La obesidad se ha consolidado como uno de los principales retos de salud pública del siglo XXI. En el editorial «Fármacos antiobesidad y posibles cambios en la epidemiología de este trastorno y en los factores de riesgo cardiovascular», publicado en el último número de la revista Atención Primaria, se analiza el potencial transformador de los nuevos tratamientos farmacológicos frente a la obesidad y el papel clave que desempeñará la Atención Primaria en su incorporación a la práctica clínica.
El artículo recuerda que la obesidad no puede entenderse únicamente como el resultado de decisiones individuales, sino como una enfermedad crónica, multifactorial y condicionada por factores sociales, económicos y ambientales. Aunque las intervenciones sobre el estilo de vida continúan siendo la base del tratamiento, su efectividad mantenida a nivel poblacional ha sido limitada, lo que ha impulsado la búsqueda de nuevas alternativas terapéuticas.
Los nuevos tratamientos cambian el paradigma del abordaje de la obesidad
En los últimos años, la aparición de fármacos basados en el eje incretínico, como los agonistas del receptor GLP-1 y los agonistas duales GIP-GLP-1, ha supuesto un importante avance. Estos tratamientos actúan sobre los mecanismos fisiológicos que regulan el apetito y el metabolismo, consiguiendo pérdidas de peso significativamente superiores a las obtenidas con terapias previas. Además, el desarrollo de nuevas formulaciones orales podría facilitar el acceso a estos tratamientos en un futuro próximo.

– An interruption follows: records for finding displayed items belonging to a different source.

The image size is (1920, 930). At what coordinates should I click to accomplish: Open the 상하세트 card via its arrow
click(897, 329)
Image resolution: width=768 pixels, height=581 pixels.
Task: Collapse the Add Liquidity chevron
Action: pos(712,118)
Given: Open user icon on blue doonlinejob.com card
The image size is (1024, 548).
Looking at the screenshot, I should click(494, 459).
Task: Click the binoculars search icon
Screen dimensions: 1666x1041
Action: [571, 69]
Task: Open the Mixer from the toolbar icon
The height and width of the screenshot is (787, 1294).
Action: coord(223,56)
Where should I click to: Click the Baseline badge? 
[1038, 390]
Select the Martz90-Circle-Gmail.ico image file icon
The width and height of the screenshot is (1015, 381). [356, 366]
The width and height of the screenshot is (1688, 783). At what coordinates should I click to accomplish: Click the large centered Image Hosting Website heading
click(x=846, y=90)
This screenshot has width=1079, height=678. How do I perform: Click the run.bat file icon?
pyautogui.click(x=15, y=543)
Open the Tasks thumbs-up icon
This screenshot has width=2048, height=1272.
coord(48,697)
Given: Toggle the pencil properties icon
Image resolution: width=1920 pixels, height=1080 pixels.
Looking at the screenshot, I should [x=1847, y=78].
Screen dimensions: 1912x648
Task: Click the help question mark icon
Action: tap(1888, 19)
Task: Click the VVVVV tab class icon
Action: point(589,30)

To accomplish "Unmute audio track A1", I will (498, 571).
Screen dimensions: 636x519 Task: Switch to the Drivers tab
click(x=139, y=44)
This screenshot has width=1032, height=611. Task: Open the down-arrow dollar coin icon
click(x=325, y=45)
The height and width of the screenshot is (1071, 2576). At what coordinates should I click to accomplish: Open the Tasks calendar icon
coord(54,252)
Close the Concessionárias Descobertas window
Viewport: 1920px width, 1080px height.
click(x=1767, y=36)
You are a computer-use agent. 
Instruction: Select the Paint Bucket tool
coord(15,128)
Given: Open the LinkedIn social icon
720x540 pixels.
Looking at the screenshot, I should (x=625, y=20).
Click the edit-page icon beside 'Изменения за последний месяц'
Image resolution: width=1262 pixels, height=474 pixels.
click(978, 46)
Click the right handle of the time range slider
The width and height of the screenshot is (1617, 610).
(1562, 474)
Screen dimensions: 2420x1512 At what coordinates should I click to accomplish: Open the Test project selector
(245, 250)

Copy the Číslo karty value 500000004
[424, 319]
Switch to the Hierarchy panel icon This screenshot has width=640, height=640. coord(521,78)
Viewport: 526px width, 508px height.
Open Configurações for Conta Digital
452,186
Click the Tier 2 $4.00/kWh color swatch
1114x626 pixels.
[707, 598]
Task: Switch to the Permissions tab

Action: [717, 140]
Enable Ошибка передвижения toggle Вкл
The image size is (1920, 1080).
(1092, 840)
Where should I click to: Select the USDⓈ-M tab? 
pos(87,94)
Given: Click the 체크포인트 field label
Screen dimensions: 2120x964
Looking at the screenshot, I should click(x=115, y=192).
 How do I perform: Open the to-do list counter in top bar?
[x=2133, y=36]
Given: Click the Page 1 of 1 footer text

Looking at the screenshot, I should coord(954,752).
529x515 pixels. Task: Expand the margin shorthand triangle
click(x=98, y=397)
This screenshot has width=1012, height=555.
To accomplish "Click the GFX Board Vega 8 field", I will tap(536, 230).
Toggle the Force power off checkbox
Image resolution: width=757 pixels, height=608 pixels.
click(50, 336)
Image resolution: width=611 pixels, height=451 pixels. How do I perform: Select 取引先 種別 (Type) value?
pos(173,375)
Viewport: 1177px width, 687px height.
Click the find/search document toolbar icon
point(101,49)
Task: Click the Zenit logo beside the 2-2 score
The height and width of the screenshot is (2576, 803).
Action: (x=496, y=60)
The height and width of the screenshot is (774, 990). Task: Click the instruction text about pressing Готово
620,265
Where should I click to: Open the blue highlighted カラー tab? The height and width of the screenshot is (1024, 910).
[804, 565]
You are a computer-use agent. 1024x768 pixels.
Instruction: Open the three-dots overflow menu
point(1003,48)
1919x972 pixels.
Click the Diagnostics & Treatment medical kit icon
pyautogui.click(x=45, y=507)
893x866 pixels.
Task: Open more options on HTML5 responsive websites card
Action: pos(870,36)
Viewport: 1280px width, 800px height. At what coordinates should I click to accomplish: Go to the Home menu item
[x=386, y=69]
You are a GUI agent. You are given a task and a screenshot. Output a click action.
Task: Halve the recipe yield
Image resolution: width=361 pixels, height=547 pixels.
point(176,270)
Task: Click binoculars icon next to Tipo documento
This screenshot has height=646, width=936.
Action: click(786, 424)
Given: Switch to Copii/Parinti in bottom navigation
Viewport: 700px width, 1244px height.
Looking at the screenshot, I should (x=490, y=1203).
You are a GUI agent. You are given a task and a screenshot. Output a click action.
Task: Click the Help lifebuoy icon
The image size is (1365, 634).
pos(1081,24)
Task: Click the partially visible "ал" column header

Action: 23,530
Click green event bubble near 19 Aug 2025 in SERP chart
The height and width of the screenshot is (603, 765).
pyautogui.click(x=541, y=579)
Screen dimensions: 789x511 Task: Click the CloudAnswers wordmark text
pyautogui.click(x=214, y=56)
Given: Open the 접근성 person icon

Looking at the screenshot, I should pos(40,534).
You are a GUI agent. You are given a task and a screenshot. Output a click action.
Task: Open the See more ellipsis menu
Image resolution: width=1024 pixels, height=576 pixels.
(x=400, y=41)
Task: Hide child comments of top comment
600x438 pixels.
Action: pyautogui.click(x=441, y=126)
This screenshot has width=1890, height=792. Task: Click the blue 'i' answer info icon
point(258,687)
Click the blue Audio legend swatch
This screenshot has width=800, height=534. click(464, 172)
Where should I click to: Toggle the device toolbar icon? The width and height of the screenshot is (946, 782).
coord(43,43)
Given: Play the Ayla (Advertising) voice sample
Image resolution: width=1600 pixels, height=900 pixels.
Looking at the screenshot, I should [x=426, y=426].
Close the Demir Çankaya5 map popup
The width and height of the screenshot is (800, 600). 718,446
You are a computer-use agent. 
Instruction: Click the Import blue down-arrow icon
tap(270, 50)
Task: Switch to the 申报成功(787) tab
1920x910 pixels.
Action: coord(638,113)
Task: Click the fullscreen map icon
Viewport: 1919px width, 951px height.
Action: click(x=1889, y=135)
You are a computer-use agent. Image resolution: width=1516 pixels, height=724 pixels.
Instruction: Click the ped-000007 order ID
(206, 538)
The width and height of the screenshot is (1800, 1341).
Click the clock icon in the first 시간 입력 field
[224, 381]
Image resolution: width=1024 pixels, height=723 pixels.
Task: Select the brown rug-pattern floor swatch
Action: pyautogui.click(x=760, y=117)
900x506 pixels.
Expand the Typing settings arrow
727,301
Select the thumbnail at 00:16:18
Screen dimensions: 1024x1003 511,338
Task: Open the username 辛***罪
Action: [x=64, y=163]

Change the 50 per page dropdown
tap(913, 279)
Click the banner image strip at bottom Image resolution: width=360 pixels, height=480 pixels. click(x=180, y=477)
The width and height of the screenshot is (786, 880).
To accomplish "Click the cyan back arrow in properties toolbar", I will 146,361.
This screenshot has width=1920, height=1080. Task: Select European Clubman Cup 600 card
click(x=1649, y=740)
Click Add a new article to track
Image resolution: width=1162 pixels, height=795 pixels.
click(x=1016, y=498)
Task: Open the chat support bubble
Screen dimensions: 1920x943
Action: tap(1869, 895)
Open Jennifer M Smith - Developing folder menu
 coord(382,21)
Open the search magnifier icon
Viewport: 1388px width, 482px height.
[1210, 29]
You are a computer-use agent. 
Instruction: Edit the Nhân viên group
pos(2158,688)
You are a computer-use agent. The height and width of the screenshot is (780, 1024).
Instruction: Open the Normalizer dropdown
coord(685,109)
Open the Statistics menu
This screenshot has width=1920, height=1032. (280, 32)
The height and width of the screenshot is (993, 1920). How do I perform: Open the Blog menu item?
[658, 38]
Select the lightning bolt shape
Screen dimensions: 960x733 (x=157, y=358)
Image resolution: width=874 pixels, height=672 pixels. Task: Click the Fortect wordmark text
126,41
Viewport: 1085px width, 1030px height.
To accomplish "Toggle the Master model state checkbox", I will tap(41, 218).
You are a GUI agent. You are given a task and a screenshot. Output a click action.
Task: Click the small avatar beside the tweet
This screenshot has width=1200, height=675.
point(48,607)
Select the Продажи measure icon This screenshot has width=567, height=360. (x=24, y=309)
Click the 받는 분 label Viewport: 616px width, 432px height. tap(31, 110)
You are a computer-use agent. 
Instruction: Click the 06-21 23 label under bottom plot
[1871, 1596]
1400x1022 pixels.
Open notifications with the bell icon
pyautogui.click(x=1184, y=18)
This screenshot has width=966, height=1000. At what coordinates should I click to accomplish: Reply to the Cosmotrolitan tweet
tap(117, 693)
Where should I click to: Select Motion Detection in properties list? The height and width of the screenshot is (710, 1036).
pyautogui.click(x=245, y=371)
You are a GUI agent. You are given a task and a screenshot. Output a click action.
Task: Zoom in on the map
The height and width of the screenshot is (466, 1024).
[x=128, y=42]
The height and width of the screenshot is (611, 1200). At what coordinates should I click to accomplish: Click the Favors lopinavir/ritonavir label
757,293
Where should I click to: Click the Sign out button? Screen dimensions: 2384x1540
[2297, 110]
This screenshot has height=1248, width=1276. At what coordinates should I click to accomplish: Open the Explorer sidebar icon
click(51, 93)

Más allá de la reducción del peso corporal, la evidencia científica muestra beneficios relevantes sobre la salud cardiometabólica. Los estudios citados en el editorial describen mejoras en el control glucémico, la presión arterial, el perfil lipídico y distintos marcadores de inflamación, además de una reducción del riesgo de eventos cardiovasculares mayores incluso en personas con obesidad sin diabetes. Estos resultados refuerzan la importancia de considerar la obesidad como un factor determinante en la prevención cardiovascular.
El autor apuntan que la generalización de estos tratamientos podría modificar la epidemiología de la obesidad. Más que reducir de forma inmediata su prevalencia, es probable que contribuya a disminuir la carga de complicaciones metabólicas y cardiovasculares asociadas, favoreciendo una evolución hacia formas de obesidad con menor impacto sobre la salud. Sin embargo, advierten de la necesidad de mantener una visión prudente, ya que todavía será necesario evaluar la efectividad y seguridad de estos medicamentos a largo plazo en condiciones de práctica clínica real, así como afrontar desafíos relacionados con su coste y la equidad en el acceso.
La Atención Primaria, clave para un abordaje integral y equitativo
En este escenario, la Atención Primaria adquiere un papel protagonista. Como primer nivel asistencial, sus profesionales serán fundamentales para identificar qué pacientes pueden beneficiarse de estos tratamientos, valorar el riesgo cardiometabólico y realizar un seguimiento continuado. El editorial insiste en que los objetivos terapéuticos deben ir más allá de la pérdida de peso e incluir la mejora del control de la presión arterial, la glucemia, la dislipemia y otros factores de riesgo cardiovascular.
En definitiva, los nuevos fármacos antiobesidad representan una oportunidad para transformar el abordaje de esta enfermedad. No obstante, su verdadero impacto dependerá de su integración dentro de una estrategia integral que combine cambios en el estilo de vida, tratamiento farmacológico cuando esté indicado y un seguimiento longitudinal desde la Atención Primaria, siempre con una perspectiva de salud pública y de equidad.